Why Mike Daisey Is No John D’Agata

Author John D'Agata.
Author John D’Agata

© The University of Iowa

In the wake of This American Life’s very public retraction of Mike Daisey’s Apple exposé this past Friday, plenty of people have been quick to invoke the name of John D’Agata when discussing Daisey and his particular version of performance-piece-meets-journalism.

The comparison is a natural one: D’Agata, as you will remember from recent reviews of his Lifespan of a Fact, is best known for his unabashed and unwavering defense of his right to bend, alter, and even rewrite facts in the name of a larger Truth. And, much to the displeasure and discomfort of journalists who traffic in the lower-case version of same, D’Agata’s work is packaged to look an awful lot like a piece of journalism, despite his repeated declarations that he is not a reporter.

At first blush, Daisey’s “What I do is not journalism” defense sounds straight out of the D’Agata school of reasoning. But Daisey is no D’Agata, and conflating their work is a mistake.

Daisey lied, to his publisher and to his audience, and he did so in order to present his version of reality as objective fact both to Ira Glass and to TAL’s 1.8 million listeners. D’Agata commits neither of those sins.
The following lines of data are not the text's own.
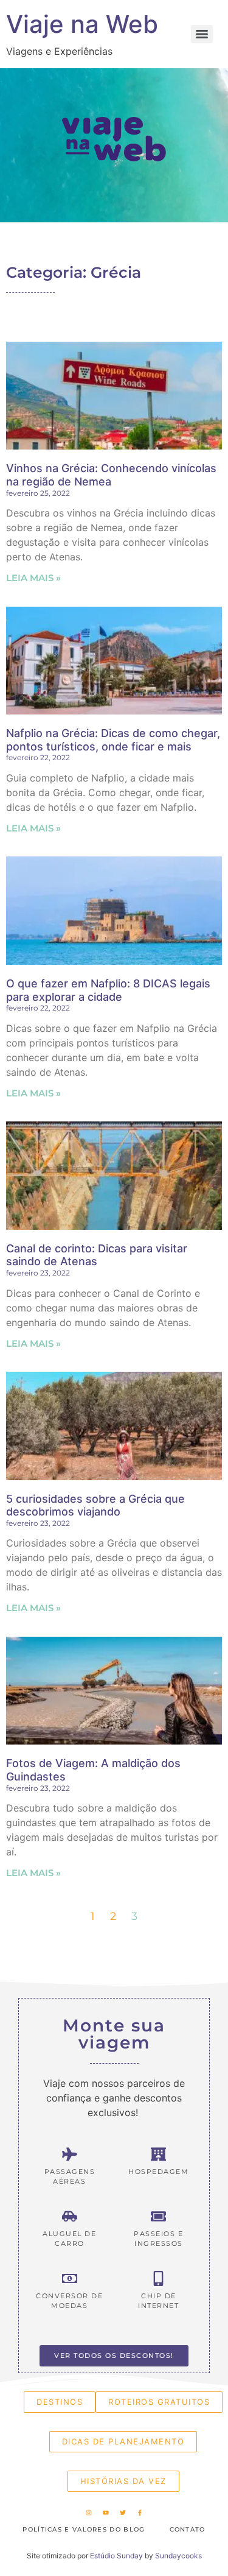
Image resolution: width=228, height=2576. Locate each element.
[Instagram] (88, 2512)
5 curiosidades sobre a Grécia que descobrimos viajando (95, 1505)
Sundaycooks (178, 2555)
He is upfront with editors about the liberties he has taken, which in turn allows them to make an informed decision on whether and in what form to publish his work—as Harper’s did when it spiked the essay at the center of Lifespan, and The Believer did when it ultimately published a modified version of it (as “What Happens There”). Daisey didn’t afford TAL that same luxury; as a result, the show’s producers were left devoting an hour-long episode to explaining how things went wrong.

More importantly, D’Agata is ultimately honest with his audience as well. He manipulates facts, yes, but he does so intentionally and, to varying degrees, openly—all with the goal of challenging the reader to question what truth is, including the very one he is presenting. One can debate whether D’Agata accomplishes what he sets out to do, but it’s unfair to ignore his intentions.

D’Agata’s 2010 book-length essay About a Mountain is partly based on “What Happens There.” It is 236 pages long, 36 of which are taken up with notes. On page 189, after he has gone to great lengths to detail the cosmic significance of the number nine, which he has told us all along is the number of seconds 16-year-old Levi Presley fell after jumping to his death, he writes:

I think we knew, however, that he really fell for eight. …

At some point it came clear while I was visiting the Presleys that in fact I had not spoken to their son the night he died.

It was clear as I left Vegas that some other boy had called.

Clear that if I point to something seeming like significance, there is the possibility that nothing real is there.

Sometimes we misplace knowledge in pursuit of information.

Sometimes our wisdom, too, in pursuit of what’s called knowledge.

If a reader feels betrayed when confronted with an unreliable narrator four-fifths of the way through what he thought was a work of straightforward nonfiction, that’s his right, and I certainly won’t begrudge him for it. But there’s no way that reader can be confused about D’Agata’s detachment from the traditional fact-checking rigors of journalism.

There comes a point in almost all of D’Agata’s most well-known essays where he likewise lets his reader in on the open secret that his version of events does not necessarily align with reality. It’s not always a straight-out admission—it can come as a subtle wink—but it’s there, deliberately, if you go looking for it. With Daisey’s piece there’s no such disclaimer. You would have had to go looking for it in China.